* Begin MATERIAL *

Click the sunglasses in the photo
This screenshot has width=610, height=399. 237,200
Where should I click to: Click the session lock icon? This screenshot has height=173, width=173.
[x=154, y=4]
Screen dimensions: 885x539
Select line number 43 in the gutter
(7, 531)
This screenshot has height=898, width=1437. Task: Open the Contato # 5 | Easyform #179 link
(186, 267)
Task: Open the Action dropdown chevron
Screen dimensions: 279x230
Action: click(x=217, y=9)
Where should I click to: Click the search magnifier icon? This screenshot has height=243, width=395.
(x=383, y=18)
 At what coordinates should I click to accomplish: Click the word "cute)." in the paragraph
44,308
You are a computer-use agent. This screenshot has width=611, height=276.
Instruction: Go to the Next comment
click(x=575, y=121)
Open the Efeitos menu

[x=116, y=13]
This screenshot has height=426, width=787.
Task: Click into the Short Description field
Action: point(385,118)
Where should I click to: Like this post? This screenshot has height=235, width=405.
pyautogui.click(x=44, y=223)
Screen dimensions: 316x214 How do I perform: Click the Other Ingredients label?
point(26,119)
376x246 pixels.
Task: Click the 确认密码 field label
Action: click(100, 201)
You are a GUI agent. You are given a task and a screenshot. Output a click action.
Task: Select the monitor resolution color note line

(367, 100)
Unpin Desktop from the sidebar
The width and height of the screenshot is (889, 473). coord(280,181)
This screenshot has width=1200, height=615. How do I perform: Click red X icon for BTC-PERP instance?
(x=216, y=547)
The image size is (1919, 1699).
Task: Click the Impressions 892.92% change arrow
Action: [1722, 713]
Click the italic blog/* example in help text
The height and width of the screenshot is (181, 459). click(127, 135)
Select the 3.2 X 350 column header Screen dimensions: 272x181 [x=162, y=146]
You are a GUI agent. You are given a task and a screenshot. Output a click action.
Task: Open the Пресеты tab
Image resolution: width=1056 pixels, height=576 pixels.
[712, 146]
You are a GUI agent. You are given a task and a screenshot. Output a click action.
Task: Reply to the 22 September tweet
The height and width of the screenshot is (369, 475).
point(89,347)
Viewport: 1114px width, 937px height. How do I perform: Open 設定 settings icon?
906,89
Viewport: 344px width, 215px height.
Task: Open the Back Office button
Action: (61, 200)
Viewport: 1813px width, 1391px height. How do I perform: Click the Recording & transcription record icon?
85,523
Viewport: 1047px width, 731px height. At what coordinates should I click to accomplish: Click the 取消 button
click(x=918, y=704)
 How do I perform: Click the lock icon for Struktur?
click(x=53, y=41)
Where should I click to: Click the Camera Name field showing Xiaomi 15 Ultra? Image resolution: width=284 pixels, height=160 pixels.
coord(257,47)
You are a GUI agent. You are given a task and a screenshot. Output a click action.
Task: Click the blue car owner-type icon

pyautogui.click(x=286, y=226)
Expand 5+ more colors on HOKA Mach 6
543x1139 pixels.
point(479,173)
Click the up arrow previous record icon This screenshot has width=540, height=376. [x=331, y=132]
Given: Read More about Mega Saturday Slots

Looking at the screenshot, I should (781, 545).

* End MATERIAL *

# [JOB]
Update the listing from the line containing "Viewport: 1047px width, 731px" through the end of the listing: replace "Xiaomi 15 Ultra" with "Pixel 9 Pro" and leave everything else unchanged. Return only those lines.

# [RESULT FOR THIS EXERCISE]
Viewport: 1047px width, 731px height. At what coordinates should I click to accomplish: Click the 取消 button
click(x=918, y=704)
 How do I perform: Click the lock icon for Struktur?
click(x=53, y=41)
Where should I click to: Click the Camera Name field showing Pixel 9 Pro? Image resolution: width=284 pixels, height=160 pixels.
coord(257,47)
You are a GUI agent. You are given a task and a screenshot. Output a click action.
Task: Click the blue car owner-type icon

pyautogui.click(x=286, y=226)
Expand 5+ more colors on HOKA Mach 6
543x1139 pixels.
point(479,173)
Click the up arrow previous record icon This screenshot has width=540, height=376. [x=331, y=132]
Given: Read More about Mega Saturday Slots

Looking at the screenshot, I should (781, 545).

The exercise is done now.